Delores Rhoads graduated from UCLA with a Bachelor’s degree in music and founded the Musonia School of Music in North Hollywood, Calif., in 1949. After receiving his first guitar at the age of six-and-a-half, Randy began taking lessons at Musonia.
Randy’s brother Kelle told Patch.com, “She plays 15 instruments; her main instruments were trumpet and cornet. She primarily excelled in brass. She changed a policy at UCLA when she was a music student there. A woman couldn’t sit first-chair in the brass section. Until my mom. My mom challenged this because she was so much better than the guys. So they had a little contest, she smoked them, and she was the very first woman that got to sit first-chair in a brass section. In the very early ’40s. She graduated in 1944 and got married. Plays piano, violin, flute, flugelhorn.”

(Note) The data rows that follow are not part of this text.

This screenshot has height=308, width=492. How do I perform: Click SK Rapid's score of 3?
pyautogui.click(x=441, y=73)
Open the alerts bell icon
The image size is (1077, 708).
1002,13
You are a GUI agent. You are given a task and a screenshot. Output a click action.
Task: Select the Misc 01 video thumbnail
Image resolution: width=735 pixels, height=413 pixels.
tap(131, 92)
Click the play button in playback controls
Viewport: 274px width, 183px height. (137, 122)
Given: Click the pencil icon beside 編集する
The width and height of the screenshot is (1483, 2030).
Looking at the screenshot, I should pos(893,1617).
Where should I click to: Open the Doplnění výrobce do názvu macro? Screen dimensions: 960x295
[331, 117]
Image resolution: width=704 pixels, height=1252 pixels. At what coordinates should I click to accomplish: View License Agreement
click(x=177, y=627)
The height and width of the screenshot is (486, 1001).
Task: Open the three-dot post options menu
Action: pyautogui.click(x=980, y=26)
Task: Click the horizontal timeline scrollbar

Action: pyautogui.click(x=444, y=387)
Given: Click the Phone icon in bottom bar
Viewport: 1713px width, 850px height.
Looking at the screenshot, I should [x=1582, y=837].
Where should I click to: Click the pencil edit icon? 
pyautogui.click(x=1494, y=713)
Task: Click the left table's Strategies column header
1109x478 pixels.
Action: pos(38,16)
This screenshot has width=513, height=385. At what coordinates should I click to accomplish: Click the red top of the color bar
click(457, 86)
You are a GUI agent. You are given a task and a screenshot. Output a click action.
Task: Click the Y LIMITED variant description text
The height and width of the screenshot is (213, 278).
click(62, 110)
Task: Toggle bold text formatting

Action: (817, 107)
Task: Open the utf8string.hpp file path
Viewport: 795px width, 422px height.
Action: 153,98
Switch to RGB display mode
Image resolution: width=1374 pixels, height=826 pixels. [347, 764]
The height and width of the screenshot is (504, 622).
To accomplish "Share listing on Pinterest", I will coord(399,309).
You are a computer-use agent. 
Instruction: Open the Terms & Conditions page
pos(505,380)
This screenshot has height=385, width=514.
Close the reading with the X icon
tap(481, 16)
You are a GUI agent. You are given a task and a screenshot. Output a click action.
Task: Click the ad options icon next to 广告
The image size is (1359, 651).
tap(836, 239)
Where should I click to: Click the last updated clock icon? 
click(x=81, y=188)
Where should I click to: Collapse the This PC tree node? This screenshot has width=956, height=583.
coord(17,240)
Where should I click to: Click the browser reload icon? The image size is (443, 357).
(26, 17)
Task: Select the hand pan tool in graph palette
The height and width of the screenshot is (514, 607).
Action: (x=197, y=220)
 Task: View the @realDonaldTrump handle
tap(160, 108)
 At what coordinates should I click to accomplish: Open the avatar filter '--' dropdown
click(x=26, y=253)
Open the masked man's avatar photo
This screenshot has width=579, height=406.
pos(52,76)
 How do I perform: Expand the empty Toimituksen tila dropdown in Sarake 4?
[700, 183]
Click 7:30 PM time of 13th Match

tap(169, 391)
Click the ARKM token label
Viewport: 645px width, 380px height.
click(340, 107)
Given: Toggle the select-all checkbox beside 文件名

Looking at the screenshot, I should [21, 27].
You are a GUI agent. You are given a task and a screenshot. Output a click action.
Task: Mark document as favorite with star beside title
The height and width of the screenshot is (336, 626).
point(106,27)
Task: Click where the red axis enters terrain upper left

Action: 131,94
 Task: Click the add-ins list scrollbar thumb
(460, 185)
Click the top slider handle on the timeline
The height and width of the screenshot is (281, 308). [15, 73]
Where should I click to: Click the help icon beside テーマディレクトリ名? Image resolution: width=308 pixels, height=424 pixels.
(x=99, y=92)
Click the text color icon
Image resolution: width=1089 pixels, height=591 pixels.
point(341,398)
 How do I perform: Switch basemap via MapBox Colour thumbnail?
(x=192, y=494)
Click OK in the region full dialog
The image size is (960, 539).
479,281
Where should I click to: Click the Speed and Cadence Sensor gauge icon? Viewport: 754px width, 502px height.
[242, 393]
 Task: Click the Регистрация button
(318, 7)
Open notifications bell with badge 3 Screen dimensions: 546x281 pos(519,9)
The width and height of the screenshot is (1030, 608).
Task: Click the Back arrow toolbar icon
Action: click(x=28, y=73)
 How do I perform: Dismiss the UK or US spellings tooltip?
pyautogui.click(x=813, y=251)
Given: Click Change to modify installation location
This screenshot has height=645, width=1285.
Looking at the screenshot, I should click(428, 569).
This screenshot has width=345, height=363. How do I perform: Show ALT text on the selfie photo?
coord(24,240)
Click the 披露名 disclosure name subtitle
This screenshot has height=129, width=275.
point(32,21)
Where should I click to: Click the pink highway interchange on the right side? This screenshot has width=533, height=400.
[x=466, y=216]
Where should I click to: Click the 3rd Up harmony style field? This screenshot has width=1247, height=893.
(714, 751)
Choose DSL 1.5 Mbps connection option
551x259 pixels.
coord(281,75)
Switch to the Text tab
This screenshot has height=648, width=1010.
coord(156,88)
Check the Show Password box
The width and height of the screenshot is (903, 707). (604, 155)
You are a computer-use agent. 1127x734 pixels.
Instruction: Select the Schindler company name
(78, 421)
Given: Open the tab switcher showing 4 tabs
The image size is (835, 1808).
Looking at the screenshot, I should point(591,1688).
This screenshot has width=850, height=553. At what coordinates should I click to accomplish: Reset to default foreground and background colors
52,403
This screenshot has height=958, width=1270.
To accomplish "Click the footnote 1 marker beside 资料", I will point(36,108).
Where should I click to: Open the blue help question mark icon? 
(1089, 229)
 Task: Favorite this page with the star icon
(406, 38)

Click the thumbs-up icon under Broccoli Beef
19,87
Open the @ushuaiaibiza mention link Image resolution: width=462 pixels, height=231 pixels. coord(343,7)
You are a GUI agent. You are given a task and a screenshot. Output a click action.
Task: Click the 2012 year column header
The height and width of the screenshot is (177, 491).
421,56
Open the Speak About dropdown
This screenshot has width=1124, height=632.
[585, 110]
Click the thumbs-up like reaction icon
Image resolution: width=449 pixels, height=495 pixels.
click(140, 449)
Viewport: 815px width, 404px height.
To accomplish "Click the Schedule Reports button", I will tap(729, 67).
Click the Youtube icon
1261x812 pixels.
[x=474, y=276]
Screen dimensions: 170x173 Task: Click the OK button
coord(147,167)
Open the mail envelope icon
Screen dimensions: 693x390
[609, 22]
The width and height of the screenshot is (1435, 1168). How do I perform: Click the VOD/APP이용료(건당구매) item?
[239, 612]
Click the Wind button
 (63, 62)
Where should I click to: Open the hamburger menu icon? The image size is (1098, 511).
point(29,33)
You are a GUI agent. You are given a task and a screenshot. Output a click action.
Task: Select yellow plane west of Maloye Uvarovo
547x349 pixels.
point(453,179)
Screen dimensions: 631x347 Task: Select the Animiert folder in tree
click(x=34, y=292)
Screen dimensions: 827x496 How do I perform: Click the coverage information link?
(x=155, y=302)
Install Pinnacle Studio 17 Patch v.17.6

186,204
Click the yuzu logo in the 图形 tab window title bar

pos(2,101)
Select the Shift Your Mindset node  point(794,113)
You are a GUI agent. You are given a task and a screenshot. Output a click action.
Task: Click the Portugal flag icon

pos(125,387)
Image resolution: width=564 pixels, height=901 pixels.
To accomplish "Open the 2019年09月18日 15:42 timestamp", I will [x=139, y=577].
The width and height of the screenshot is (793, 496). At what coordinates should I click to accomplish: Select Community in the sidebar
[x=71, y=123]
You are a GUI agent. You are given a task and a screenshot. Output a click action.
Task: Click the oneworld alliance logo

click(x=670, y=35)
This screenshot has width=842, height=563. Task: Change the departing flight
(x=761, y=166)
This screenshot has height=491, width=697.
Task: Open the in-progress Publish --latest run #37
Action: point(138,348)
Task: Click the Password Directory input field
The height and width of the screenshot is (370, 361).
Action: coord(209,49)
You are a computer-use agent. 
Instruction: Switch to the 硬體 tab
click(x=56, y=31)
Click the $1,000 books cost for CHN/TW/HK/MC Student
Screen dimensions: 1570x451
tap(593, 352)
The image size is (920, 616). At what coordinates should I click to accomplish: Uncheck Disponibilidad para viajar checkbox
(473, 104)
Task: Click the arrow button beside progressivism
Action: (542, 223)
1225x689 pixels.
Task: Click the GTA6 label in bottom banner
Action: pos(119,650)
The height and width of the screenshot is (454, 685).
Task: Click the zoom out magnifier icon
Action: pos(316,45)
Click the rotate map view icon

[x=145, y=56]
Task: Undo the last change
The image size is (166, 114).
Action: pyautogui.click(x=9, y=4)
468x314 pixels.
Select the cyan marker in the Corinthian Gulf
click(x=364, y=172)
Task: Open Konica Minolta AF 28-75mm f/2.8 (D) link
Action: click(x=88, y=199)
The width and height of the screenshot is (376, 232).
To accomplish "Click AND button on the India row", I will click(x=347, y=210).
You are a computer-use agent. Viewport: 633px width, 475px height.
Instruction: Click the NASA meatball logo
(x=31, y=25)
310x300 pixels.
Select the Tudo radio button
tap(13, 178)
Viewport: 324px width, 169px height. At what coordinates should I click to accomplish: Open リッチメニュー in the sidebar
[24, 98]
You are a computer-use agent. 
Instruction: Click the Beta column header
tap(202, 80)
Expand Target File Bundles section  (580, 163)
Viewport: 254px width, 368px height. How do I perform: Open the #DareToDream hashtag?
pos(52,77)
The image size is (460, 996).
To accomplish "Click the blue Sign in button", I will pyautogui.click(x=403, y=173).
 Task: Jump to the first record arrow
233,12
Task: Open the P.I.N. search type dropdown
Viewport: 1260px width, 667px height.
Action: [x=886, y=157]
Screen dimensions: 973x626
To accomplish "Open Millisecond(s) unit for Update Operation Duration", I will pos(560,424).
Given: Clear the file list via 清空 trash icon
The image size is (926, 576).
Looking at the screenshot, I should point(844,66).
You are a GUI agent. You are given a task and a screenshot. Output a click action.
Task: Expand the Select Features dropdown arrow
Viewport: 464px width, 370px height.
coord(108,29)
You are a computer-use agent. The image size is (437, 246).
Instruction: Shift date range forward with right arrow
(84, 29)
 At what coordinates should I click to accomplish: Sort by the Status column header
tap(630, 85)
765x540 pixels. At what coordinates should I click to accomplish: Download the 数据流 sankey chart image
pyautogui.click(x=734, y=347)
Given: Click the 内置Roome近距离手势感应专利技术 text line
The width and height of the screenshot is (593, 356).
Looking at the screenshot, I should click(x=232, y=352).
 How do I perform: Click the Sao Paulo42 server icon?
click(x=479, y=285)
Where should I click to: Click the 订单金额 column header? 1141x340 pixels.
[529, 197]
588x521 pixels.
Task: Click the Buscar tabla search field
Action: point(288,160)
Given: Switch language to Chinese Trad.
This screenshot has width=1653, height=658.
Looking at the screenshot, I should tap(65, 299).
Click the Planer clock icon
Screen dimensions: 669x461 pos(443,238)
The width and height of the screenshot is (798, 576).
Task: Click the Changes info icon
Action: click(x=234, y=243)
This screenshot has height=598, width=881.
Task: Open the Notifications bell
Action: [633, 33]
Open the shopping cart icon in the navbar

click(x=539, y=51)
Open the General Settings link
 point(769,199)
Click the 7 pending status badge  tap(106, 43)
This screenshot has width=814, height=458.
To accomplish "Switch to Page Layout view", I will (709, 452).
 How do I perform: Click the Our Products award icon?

When discussing Randy once, Delores stated, “Randy grew up musically in my school. I am sure he was influenced by this in many ways. He started when he was so young, he was somewhere between six-and-a-half and seven when he started lessons. In those days, way back then, we started them with the folk guitar where they learned the chords and a few pop songs.”
But she also made sure that he learned that being able to play simple pop songs was only a small part of the equation. “To play in my little group that I had even way back then,” she continued, “he had to read [music notation], because he couldn’t play in the group unless he read. And then I worked with him when he was very young. I gave him some piano lessons, so he had to learn to read. I always make my students count very accurately and read properly and do everything the right way, so he had some help in that.”
Rhoads’ 50-second classical guitar interlude from Osbourne’s Blizzard of Ozz, Dee was written as a tribute to her.